0
votes

I am writing a program in C (a 2d poisson solver) and I am using openMP to speed-up a big for loop. What I observed is that inside an openMP parallel block, the for loop is not vectorized even in the case where I include the #pragma always vector directive. For the compilation I am using the pathscale compiler.

The code I want to vectorize looks like this :

  #pragma omp parallel shared(in, out, lambda,dim,C) private(k)
     {
            #pragma omp for  schedule(guided,dim/nthreads)  nowait  
            for(k = 0;k < dim; k++){
                    in[k]  = C*out[k]*lambda[k];
            }
    }

where out,lambda and in are double precision arrays.
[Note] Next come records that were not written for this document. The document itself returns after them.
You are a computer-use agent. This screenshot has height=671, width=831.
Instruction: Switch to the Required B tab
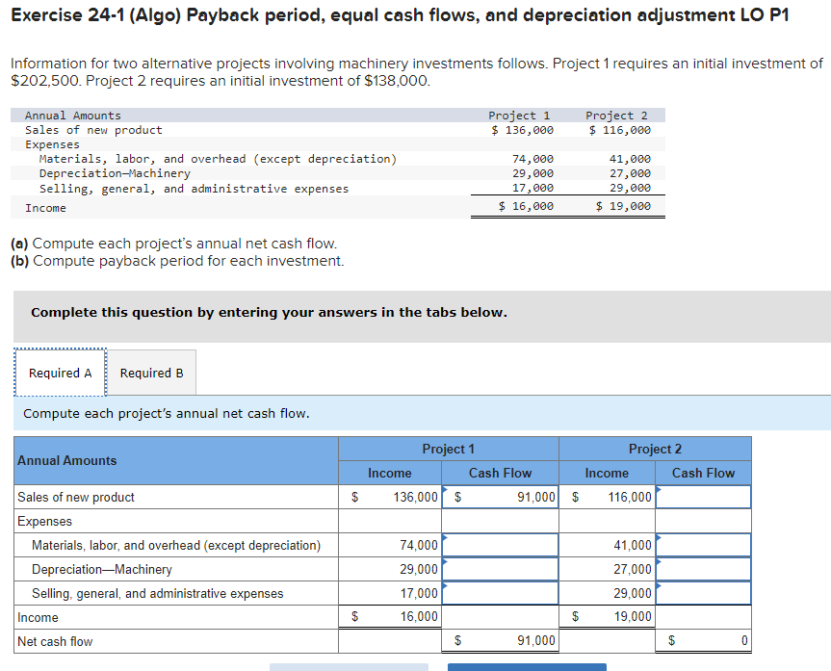pos(150,373)
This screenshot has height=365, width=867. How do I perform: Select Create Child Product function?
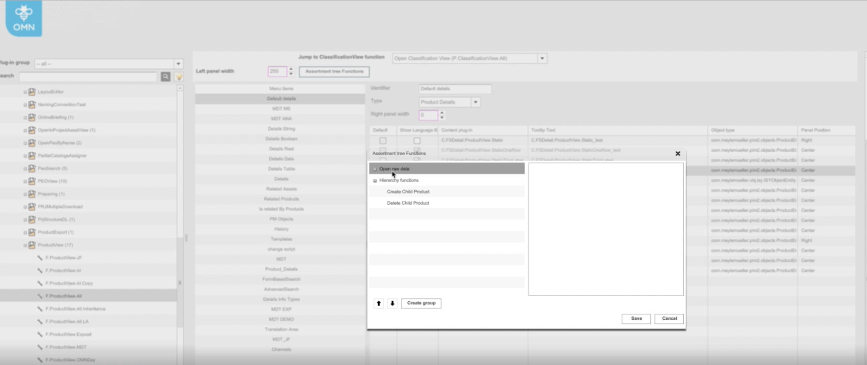408,192
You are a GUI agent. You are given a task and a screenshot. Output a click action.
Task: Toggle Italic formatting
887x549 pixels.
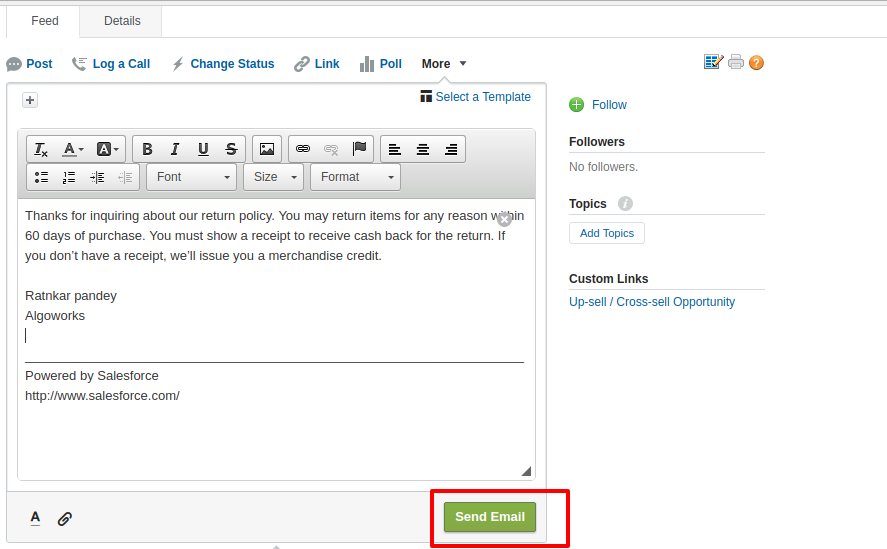(x=175, y=149)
But even if I include #pragma always vector, what the compiler answers is :

 warning: ignoring #pragma always vector

Do you know if there is any workaround for this?

Thanks.

1
I'm tempted to think that you won't get much from vectorizing/parallelizing that loop. There's so little work for a lot of memory access.Mysticial
@Mysticial, this was part of an entry for a contest and it did help. :)Konstantinos

1 Answers

3
votes

I looked through the User Guide for the PathScale compiler, and did not find neither #pragma always nor #pragma vector. So I think the compiler just tells you that it does not recognize this pragma, and ignores it.
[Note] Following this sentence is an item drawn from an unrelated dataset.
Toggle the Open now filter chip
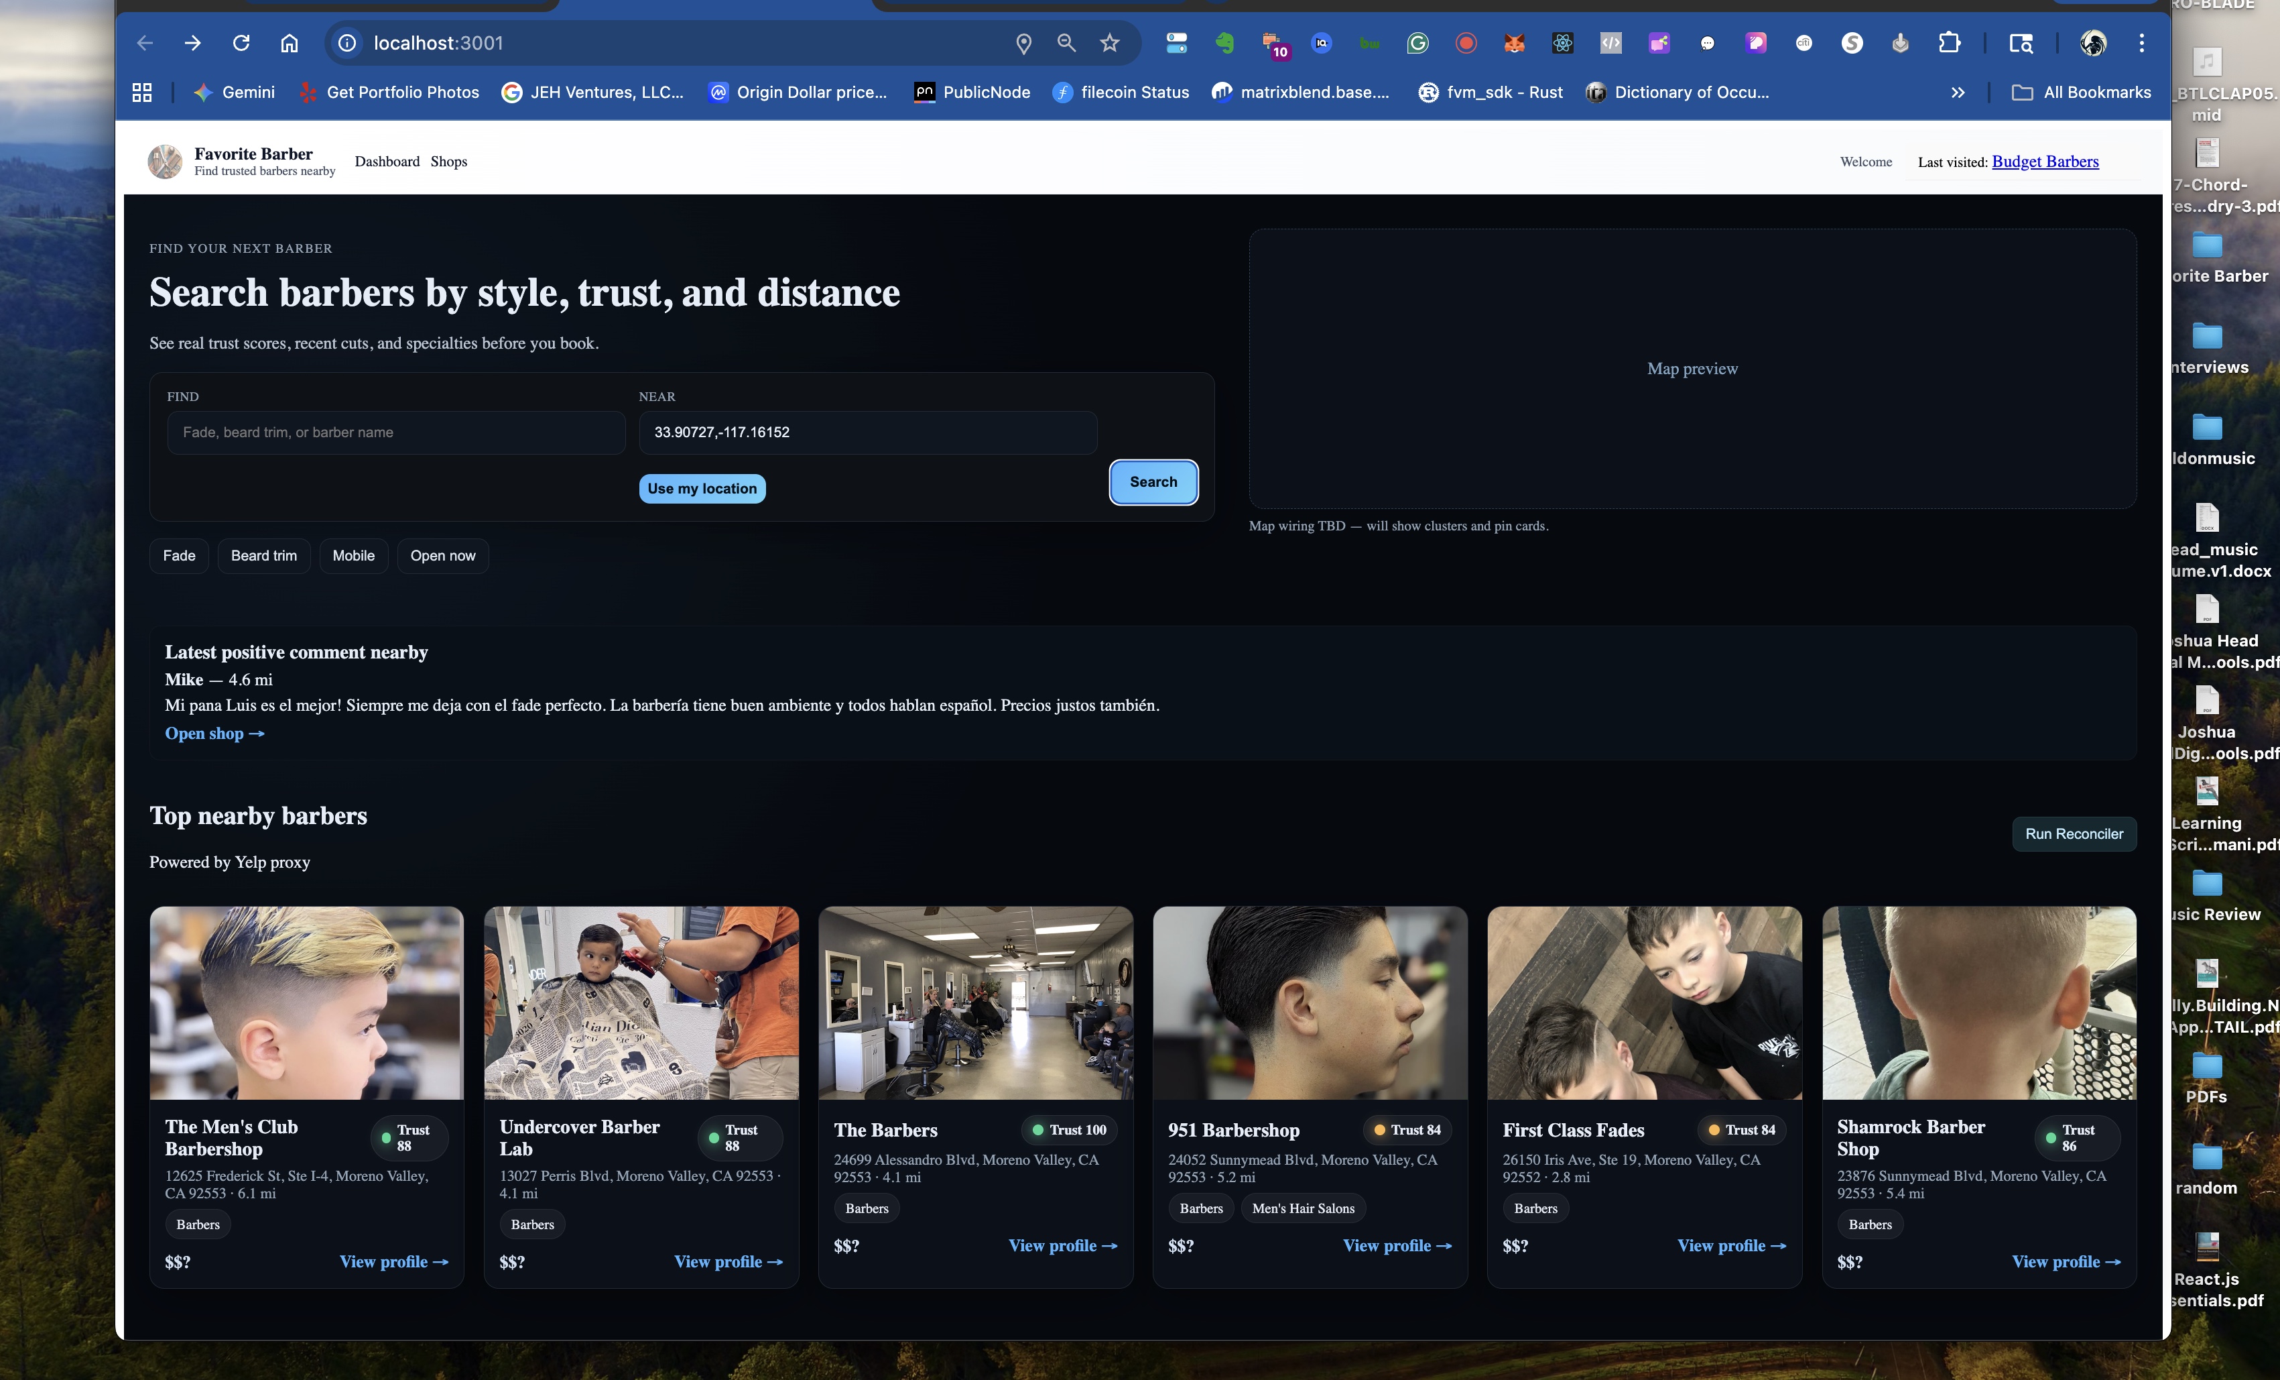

However in section 7.4.5 I found the following options that should help you with vectorization:

Vectorization of user code ... is controlled by the flag -LNO:simd[=(0|1|2)], which enables or disables inner loop vectorization. 0 turns off the vectorizer, 1 (the default) causes the compiler to vectorize only if it can determine that there is no undesirable performance impact due to sub-optimal alignment, and 2 will vectorize without any constraints (this is the most aggressive).
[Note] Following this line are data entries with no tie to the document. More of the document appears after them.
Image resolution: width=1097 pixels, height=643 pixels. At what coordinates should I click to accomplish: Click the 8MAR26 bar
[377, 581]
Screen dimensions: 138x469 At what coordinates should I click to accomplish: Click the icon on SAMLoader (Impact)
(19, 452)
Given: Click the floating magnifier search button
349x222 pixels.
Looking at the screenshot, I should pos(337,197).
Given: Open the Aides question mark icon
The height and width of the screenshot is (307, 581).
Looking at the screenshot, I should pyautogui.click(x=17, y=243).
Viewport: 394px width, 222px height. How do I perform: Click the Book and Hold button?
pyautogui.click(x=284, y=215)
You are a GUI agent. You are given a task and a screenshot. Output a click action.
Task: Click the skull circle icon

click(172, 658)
-LNO:simd_verbose=ON prints vectorizer information (from vectorizing user code) to stdout.

As a side note (guessing where you could take that #pragma always vector from), Intel's compiler has #pragma vector with always being one possible parameter to the pragma. But pragmas are generally compiler-specific, except for few extensions (OpenMP being one) that are supported by multiple vendors.